*Given records*
+--
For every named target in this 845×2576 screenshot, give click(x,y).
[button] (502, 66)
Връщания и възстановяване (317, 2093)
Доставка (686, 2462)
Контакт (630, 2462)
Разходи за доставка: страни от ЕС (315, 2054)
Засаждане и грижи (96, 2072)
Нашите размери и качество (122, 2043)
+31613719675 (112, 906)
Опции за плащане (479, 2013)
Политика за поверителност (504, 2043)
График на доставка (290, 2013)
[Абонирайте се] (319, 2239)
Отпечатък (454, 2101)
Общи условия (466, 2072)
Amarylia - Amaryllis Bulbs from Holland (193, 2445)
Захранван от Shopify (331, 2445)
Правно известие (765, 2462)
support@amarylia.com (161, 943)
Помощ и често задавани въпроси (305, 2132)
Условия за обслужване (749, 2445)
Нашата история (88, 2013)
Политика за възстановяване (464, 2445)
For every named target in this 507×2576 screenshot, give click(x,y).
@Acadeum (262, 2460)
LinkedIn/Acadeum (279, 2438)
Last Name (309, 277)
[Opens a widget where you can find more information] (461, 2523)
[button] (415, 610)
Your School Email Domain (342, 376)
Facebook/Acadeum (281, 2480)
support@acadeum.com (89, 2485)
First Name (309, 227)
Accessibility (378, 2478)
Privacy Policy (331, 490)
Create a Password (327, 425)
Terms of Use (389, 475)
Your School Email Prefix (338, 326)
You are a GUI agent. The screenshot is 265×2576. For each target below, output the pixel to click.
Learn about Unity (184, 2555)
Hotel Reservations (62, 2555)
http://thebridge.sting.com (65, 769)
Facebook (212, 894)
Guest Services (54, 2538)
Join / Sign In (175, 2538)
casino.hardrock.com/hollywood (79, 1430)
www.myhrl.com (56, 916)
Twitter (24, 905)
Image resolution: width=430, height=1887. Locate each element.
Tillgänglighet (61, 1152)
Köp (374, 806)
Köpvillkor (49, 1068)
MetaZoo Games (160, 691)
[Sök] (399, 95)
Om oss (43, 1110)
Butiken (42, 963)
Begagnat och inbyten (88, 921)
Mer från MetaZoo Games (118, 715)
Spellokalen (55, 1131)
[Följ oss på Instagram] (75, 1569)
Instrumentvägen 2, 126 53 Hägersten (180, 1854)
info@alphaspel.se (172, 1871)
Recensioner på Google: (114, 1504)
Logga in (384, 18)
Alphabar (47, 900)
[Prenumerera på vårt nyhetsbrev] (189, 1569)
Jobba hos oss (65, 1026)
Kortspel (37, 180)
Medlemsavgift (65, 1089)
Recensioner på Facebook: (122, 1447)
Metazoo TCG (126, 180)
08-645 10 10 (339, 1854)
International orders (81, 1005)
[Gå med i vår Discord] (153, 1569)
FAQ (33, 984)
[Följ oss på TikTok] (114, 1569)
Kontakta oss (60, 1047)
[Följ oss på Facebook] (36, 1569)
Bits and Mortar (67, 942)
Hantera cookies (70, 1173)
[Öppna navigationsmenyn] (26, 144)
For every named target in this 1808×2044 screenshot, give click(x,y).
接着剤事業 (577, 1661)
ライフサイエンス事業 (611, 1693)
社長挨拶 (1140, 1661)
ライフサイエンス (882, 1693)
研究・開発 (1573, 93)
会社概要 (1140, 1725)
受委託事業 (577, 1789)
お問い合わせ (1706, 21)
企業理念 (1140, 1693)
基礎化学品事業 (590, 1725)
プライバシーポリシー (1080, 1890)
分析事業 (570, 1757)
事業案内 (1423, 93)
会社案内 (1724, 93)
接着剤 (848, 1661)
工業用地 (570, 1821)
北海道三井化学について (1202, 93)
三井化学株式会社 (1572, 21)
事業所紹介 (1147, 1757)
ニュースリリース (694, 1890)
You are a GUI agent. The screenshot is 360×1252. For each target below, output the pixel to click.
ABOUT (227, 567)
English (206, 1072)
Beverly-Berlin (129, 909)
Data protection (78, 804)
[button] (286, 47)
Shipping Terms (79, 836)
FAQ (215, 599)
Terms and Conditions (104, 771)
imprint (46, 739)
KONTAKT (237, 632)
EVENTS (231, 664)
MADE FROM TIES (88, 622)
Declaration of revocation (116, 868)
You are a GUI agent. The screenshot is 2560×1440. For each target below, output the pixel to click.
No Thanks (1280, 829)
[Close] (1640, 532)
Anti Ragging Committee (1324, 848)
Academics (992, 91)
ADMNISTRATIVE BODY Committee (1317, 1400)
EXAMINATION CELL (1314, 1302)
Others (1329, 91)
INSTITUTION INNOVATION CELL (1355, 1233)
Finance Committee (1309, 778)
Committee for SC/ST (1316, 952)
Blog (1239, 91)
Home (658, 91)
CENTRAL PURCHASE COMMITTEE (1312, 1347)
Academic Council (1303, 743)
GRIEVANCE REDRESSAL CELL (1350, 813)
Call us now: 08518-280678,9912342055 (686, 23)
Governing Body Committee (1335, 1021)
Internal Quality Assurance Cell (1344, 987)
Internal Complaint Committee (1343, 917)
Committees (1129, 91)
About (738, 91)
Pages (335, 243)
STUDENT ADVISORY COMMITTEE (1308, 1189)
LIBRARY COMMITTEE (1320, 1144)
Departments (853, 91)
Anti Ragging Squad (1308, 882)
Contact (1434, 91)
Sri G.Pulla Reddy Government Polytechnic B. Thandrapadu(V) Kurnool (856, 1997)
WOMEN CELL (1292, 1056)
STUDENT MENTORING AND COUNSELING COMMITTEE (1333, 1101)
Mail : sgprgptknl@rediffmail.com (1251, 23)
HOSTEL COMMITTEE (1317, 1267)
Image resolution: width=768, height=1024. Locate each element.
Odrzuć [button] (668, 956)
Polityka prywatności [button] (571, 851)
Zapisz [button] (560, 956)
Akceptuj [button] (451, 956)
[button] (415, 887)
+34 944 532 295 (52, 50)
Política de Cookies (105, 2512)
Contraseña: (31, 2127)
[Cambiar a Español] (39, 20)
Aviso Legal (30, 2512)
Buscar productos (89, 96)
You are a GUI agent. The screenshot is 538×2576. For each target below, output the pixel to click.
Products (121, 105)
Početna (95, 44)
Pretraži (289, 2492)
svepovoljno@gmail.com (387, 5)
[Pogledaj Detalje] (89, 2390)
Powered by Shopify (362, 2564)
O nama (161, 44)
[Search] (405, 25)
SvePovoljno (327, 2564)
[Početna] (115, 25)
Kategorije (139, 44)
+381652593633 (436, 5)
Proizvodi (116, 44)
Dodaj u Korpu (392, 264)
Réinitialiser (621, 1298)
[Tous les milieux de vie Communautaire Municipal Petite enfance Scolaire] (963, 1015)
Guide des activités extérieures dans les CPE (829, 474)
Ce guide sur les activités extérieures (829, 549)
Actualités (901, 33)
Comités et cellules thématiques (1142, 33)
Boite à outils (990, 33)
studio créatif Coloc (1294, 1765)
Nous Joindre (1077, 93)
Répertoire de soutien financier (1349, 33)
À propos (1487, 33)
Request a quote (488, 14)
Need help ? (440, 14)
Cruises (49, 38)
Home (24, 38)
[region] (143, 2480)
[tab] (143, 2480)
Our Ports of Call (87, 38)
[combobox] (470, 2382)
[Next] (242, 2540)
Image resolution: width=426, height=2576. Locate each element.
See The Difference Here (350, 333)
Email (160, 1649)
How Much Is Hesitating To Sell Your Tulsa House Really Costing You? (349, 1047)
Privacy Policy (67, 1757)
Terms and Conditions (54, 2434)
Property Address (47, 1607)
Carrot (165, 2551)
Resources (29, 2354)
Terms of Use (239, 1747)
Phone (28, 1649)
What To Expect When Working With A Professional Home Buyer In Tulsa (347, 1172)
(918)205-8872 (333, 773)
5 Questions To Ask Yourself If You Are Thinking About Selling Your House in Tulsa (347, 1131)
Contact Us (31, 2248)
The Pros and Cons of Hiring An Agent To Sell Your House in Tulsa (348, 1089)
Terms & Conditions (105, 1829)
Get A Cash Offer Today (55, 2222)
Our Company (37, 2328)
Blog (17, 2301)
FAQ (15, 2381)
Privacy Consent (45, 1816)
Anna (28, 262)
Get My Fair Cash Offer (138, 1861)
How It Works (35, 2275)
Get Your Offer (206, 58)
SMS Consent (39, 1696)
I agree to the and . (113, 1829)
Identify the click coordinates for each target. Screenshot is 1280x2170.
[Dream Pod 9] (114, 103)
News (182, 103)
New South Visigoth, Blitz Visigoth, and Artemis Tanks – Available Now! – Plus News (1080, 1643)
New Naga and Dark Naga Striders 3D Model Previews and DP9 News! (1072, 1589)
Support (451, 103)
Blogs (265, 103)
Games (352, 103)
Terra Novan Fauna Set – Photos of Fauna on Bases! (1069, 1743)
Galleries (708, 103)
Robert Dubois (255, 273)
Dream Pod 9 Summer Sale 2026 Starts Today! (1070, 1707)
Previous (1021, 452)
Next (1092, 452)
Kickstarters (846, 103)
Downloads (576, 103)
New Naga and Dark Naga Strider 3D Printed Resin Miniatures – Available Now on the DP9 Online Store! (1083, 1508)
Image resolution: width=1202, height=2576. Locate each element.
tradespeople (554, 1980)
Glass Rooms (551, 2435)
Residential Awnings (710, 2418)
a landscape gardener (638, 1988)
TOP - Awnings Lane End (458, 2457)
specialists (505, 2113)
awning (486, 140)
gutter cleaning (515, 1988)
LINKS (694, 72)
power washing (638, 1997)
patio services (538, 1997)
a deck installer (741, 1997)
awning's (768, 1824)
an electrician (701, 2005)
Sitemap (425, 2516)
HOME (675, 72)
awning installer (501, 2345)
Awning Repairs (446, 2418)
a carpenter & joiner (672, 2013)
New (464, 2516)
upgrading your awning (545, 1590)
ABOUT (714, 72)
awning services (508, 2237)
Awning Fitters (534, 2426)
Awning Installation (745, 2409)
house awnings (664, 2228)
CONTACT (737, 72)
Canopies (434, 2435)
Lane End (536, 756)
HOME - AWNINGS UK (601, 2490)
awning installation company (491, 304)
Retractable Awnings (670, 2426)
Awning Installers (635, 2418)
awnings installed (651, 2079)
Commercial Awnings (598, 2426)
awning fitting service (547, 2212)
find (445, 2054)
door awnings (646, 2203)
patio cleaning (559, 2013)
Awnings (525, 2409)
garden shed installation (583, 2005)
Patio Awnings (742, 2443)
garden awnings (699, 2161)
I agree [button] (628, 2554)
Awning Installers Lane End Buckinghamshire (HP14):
+--
*Try it*
Copy the entries above exactly, but only from the line holding "Contraseña: (31, 2127)" through the line holding "[Pogledaj Detalje] (89, 2390)", both included.

*Task solution*
Contraseña: (31, 2127)
[Cambiar a Español] (39, 20)
Aviso Legal (30, 2512)
Buscar productos (89, 96)
You are a GUI agent. The screenshot is 538×2576. For each target below, output the pixel to click.
Products (121, 105)
Početna (95, 44)
Pretraži (289, 2492)
svepovoljno@gmail.com (387, 5)
[Pogledaj Detalje] (89, 2390)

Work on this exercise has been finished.